Das Alte Testament in seiner koptisch-sahidischen Fassung zählt zu den bedeutendsten Zeugnissen der Geistesgeschichte im östlichen Mittelmeerraum. Es liefert wichtige Erkenntnisse für die Erforschung der biblischen Textgeschichte und der ägyptisch-koptischen Sprache, und es bildet als Grundlage der religiösen Kultur des christlichen Ägypten und der bis heute bestehenden koptisch-orthodoxen Kirche ein kulturelles Erbe von bleibender Aktualität.
Die Übersetzung ins Sahidische entstand vermutlich Ende des 4. Jahrhunderts.
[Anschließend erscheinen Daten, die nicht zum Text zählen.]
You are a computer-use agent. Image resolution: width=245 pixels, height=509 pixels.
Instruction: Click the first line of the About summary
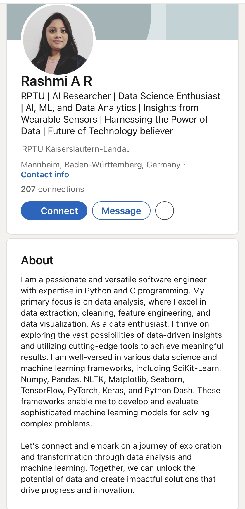tap(113, 279)
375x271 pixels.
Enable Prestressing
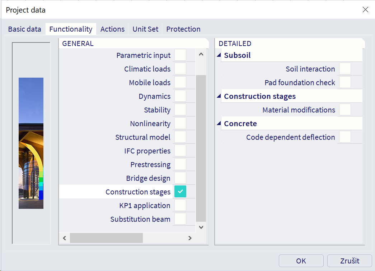pyautogui.click(x=180, y=164)
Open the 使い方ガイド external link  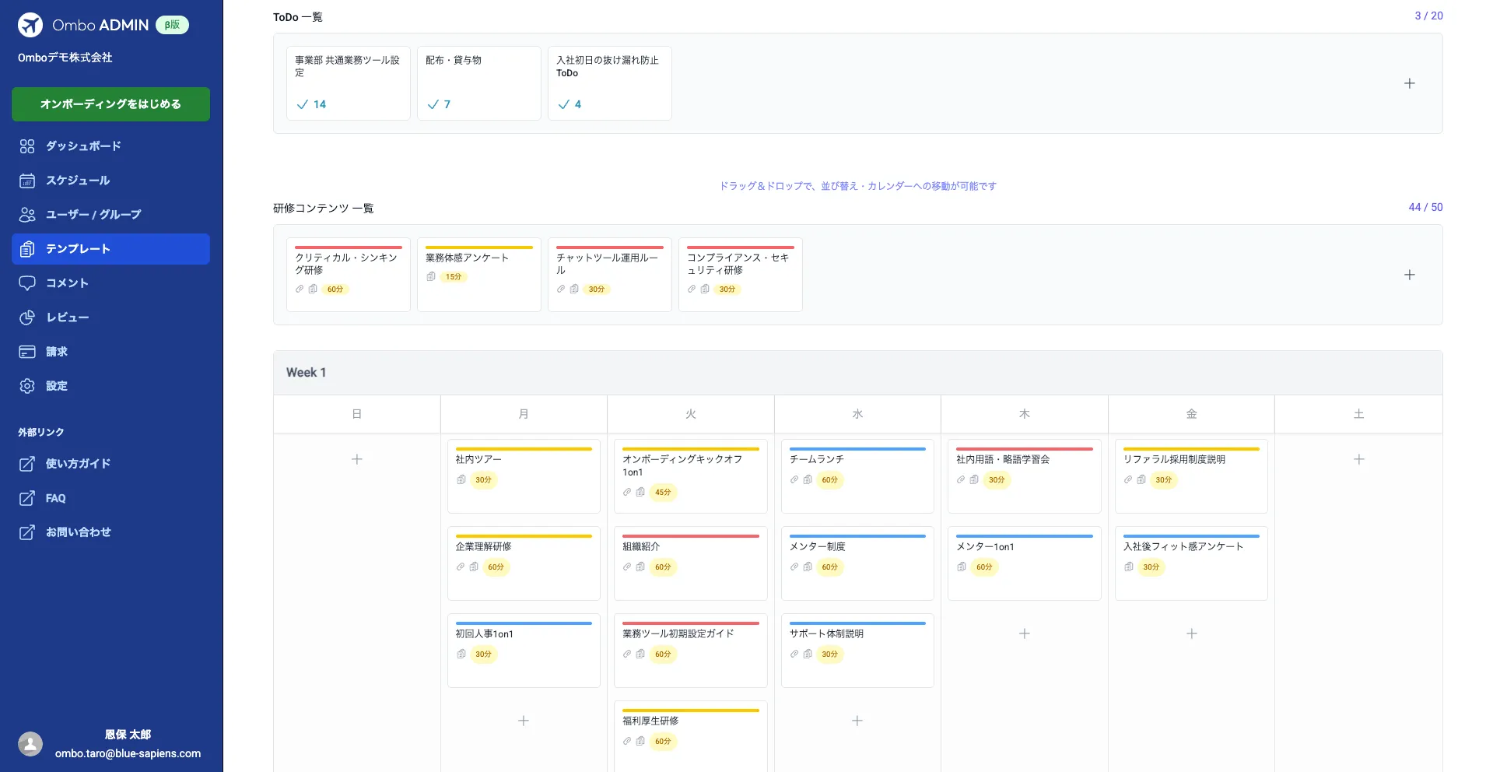78,464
Von diesem umfangreichen Textbestand sind oft nur Fragmente erhalten: Ganze Klosterbibliotheken – etwa die des Schenuteklosters – wurden ab der frühen Neuzeit zerstreut und sind heute in über 100 Sammlungen weltweit zu finden. Das macht die Rekonstruktion des Textes des koptischen AT zu einem komplexen, seit weit über einem Jahrhundert bearbeiteten Forschungsproblem.
Ein Göttinger Akademievorhaben bildet den gesamten Prozess der Rekonstruktion und Edition nun in einer webbasierten Arbeitsumgebung (Coptic Old Testament Virtual Manuscript Room) ab – von der Erfassung aller Textzeugen bis zur digitalen kritischen Ausgabe und zur Übersetzung in mehrere Sprachen. Der Vortrag wird über den Stand der Arbeiten an diesem zersplitterten kulturellen Erbe berichten.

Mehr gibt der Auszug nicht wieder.